• **WHAT NEEDS TO BE DONE**: Transcribe the lines from the start of the data below through the line with "Top 10 (54, 117)", word for word and nothing more.

[Saved data entries]
+ + + + + + +

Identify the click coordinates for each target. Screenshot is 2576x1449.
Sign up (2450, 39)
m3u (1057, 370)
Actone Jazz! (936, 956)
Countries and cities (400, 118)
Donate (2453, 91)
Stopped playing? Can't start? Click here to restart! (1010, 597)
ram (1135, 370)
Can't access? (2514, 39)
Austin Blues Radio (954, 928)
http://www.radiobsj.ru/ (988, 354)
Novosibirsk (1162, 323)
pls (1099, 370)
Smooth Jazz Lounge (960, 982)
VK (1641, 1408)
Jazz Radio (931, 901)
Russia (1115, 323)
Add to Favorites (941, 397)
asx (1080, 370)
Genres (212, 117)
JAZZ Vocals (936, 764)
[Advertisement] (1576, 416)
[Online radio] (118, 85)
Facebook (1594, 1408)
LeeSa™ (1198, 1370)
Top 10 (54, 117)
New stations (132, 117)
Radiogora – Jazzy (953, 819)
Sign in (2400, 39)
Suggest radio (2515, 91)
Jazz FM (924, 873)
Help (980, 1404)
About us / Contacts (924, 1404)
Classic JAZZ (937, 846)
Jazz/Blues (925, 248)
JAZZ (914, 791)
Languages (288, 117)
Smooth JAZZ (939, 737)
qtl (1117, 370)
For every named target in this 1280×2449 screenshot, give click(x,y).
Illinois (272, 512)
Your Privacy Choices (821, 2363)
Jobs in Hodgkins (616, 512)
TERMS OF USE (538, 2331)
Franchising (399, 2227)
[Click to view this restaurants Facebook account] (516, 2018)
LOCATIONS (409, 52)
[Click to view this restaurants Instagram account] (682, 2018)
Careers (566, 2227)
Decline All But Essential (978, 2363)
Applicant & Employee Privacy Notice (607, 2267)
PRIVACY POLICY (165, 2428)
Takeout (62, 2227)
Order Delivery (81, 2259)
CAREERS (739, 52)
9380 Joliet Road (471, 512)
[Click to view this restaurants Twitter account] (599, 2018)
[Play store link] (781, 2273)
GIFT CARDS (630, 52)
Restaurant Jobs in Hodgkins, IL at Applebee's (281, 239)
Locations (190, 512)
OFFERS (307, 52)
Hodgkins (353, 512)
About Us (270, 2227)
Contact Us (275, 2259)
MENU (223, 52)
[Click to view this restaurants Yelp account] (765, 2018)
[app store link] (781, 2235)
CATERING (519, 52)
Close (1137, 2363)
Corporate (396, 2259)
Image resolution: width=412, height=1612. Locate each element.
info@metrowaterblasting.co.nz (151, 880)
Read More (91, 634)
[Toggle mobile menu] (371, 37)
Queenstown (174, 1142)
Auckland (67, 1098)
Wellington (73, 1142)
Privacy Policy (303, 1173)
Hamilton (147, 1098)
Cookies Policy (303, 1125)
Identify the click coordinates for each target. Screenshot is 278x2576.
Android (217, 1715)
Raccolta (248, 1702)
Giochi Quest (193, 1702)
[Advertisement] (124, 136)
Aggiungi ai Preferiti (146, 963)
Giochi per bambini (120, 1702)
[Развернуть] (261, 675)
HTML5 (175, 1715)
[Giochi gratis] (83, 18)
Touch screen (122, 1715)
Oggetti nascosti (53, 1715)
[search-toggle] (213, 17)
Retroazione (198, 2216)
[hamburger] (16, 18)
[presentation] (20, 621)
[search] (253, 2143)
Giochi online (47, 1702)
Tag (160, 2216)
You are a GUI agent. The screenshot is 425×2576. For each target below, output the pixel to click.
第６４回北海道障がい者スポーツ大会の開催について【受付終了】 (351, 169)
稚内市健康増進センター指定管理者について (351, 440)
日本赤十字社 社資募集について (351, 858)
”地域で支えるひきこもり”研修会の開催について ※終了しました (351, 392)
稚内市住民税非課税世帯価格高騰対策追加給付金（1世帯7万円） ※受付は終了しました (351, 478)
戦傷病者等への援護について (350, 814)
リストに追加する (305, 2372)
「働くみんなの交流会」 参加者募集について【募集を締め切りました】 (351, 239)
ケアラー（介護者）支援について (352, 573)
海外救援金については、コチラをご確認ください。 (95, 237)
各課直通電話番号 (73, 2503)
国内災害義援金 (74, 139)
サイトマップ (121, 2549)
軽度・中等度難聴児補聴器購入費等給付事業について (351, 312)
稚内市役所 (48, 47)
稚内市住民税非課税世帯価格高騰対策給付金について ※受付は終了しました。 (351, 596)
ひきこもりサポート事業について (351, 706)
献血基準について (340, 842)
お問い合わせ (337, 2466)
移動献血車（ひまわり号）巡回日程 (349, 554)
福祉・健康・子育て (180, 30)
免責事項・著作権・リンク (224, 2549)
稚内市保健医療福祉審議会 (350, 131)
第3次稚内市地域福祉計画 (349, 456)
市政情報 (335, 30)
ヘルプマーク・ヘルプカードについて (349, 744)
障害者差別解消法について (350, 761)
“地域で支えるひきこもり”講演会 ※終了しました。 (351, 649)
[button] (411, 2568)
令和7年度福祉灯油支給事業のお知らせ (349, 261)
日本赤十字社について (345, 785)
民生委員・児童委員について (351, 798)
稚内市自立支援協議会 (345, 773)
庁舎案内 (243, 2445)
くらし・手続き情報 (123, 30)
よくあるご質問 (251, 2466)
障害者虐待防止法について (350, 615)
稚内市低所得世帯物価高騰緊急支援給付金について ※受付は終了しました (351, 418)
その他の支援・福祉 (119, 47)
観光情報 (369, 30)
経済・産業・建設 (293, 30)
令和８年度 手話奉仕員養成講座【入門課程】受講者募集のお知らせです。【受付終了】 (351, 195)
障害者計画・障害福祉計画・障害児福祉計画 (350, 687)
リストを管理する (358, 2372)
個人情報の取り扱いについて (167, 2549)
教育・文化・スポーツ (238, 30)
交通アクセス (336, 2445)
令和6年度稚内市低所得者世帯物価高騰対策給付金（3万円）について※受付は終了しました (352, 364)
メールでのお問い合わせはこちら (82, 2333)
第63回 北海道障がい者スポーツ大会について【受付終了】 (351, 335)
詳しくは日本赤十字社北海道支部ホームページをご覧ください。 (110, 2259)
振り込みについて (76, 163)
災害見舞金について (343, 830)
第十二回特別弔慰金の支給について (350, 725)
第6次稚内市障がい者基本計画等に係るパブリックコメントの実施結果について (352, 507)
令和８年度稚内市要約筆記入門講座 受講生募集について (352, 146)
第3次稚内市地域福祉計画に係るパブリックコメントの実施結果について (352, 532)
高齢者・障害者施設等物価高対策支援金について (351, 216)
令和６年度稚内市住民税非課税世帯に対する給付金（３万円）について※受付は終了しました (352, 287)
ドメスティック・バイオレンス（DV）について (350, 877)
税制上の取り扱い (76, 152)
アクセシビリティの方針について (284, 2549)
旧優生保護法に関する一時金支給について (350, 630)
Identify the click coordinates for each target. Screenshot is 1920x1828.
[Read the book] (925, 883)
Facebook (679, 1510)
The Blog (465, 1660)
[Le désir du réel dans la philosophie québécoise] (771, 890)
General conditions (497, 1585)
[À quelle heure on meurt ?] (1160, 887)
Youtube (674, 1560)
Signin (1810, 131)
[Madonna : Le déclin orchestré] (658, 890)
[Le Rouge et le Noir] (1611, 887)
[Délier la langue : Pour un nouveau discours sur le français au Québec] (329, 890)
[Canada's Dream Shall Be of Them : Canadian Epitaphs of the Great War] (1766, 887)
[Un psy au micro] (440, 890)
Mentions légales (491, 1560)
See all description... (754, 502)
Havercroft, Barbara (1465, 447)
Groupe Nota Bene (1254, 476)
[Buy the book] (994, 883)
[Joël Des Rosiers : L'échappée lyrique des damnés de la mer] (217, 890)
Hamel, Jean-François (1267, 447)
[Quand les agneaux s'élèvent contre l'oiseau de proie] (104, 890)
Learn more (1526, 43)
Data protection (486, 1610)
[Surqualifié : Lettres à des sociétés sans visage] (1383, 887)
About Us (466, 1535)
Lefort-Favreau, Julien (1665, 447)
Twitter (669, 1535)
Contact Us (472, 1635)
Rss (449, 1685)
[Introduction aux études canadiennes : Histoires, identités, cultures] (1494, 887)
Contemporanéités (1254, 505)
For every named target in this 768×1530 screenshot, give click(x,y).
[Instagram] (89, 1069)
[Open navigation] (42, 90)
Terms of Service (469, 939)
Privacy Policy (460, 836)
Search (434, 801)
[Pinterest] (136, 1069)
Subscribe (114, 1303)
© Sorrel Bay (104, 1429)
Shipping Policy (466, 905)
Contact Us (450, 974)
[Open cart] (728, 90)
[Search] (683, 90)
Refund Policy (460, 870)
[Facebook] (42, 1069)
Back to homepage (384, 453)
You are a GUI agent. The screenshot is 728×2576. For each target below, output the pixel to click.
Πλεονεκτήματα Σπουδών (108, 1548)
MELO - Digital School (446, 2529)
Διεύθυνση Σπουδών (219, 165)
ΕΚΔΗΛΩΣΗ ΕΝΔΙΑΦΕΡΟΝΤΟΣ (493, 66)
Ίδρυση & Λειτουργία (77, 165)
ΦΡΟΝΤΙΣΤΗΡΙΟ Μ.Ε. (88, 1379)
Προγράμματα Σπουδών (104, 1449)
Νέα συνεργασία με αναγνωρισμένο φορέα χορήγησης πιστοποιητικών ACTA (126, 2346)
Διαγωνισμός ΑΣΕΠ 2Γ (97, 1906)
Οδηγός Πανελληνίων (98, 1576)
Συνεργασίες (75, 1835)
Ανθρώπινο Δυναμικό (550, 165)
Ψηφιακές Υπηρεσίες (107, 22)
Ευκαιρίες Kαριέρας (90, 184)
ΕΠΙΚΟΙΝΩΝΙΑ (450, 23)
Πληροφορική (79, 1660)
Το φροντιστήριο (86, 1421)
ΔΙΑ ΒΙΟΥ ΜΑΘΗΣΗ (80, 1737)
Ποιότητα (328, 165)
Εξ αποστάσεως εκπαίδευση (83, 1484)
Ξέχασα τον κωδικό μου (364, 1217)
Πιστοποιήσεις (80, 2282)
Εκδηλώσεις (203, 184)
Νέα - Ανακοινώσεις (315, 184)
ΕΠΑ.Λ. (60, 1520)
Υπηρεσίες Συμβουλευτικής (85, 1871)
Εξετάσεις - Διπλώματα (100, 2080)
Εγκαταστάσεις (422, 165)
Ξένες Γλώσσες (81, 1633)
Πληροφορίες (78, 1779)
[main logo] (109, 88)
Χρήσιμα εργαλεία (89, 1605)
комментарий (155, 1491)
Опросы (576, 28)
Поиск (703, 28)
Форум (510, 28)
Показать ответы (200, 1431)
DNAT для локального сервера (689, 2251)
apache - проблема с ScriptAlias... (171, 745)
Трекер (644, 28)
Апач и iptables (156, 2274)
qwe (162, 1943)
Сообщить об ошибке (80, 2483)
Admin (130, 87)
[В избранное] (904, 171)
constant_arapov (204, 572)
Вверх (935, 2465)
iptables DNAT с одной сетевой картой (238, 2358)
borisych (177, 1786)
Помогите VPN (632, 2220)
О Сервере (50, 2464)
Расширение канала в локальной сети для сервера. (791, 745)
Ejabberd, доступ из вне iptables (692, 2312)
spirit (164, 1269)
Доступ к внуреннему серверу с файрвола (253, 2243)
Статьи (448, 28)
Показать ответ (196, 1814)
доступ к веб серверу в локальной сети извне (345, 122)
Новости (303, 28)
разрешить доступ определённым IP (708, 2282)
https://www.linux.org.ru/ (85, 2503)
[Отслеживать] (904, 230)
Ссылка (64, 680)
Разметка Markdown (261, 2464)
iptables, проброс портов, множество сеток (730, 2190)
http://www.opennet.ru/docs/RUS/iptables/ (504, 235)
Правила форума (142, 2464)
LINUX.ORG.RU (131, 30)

+ + + + + + +

• **RESPONSE AREA**:
Identify the click coordinates for each target. Screenshot is 2576x1449.
Sign up (2450, 39)
m3u (1057, 370)
Actone Jazz! (936, 956)
Countries and cities (400, 118)
Donate (2453, 91)
Stopped playing? Can't start? Click here to restart! (1010, 597)
ram (1135, 370)
Can't access? (2514, 39)
Austin Blues Radio (954, 928)
http://www.radiobsj.ru/ (988, 354)
Novosibirsk (1162, 323)
pls (1099, 370)
Smooth Jazz Lounge (960, 982)
VK (1641, 1408)
Jazz Radio (931, 901)
Russia (1115, 323)
Add to Favorites (941, 397)
asx (1080, 370)
Genres (212, 117)
JAZZ Vocals (936, 764)
[Advertisement] (1576, 416)
[Online radio] (118, 85)
Facebook (1594, 1408)
LeeSa™ (1198, 1370)
Top 10 (54, 117)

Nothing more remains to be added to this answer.